#### [STUDY TEXT]
My contributions to the University of Pittsburgh School of Medicine are primarily through teaching. I contribute as a faculty member to ten separate courses throughout the first and second years of the medical students’ education. My responsibilities include lectures, problem-based learning sessions, microscopy laboratories and tutorial sessions. For six of these courses, I direct the microscopy labs in normal histology. My photographs have been formed into slide-based lab sessions to cover many of the organ system studied. In 2002, my thrust was to contribute to the new medical education web site: http://navigator.medschool.pitt.edu . Annotated Kodachrome collections now guide students through the renal, gastrointestinal and reproductive systems. The entire Kodachrome collection is available to students in the Histology Resource Room adjacent to my office. Here, Kodachromes, glass slides, projectors, multiheaded microscopes and a variety of current texts are available for students to review material.
Within the Department of Cell Biology and Molecular Physiology I am course director for the Graduate Histology course. This course is taken by the majority of our students. It is abroad survey of all the organ systems, focusing on structure/function correlations. For most students it is the only time they encounter a full body overview of systems beyond their own research. Graduate students within the Department of Cell Biology and Molecular Physiology may then serve as Teaching Fellows for the Histology labs within Medical School courses. One of my roles is coordinator of the Teaching Fellows, especially to oversee their training and preparation.

#### [DATA]
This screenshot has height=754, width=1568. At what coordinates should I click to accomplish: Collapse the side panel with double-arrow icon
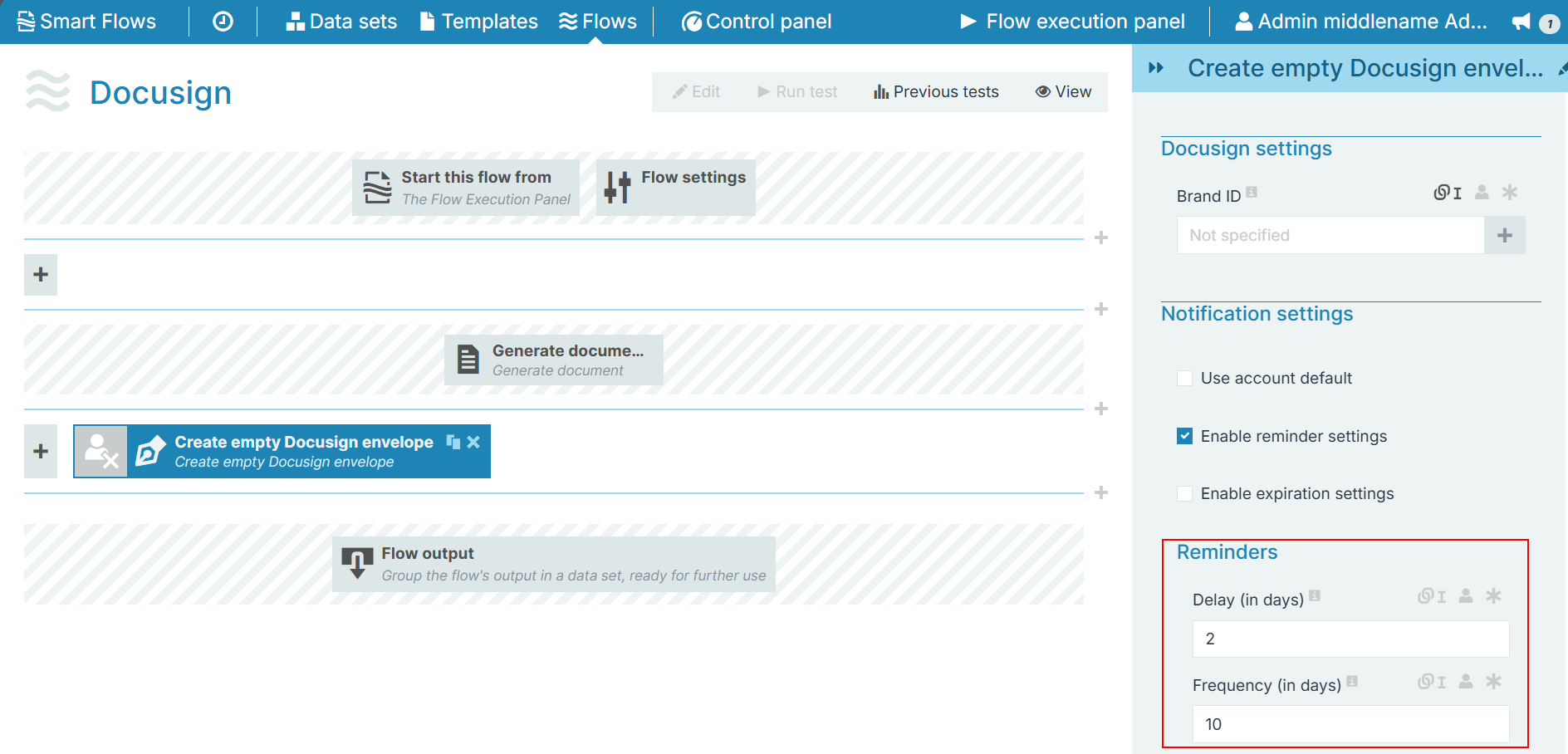(x=1155, y=68)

#### [DIRECTIONS FOR THIS TASK]
Please answer from the teaching statement above: for how many of the medical school courses does the writer direct the microscopy labs in normal histology?

#### [RESULT OF THE EXERCISE]
Six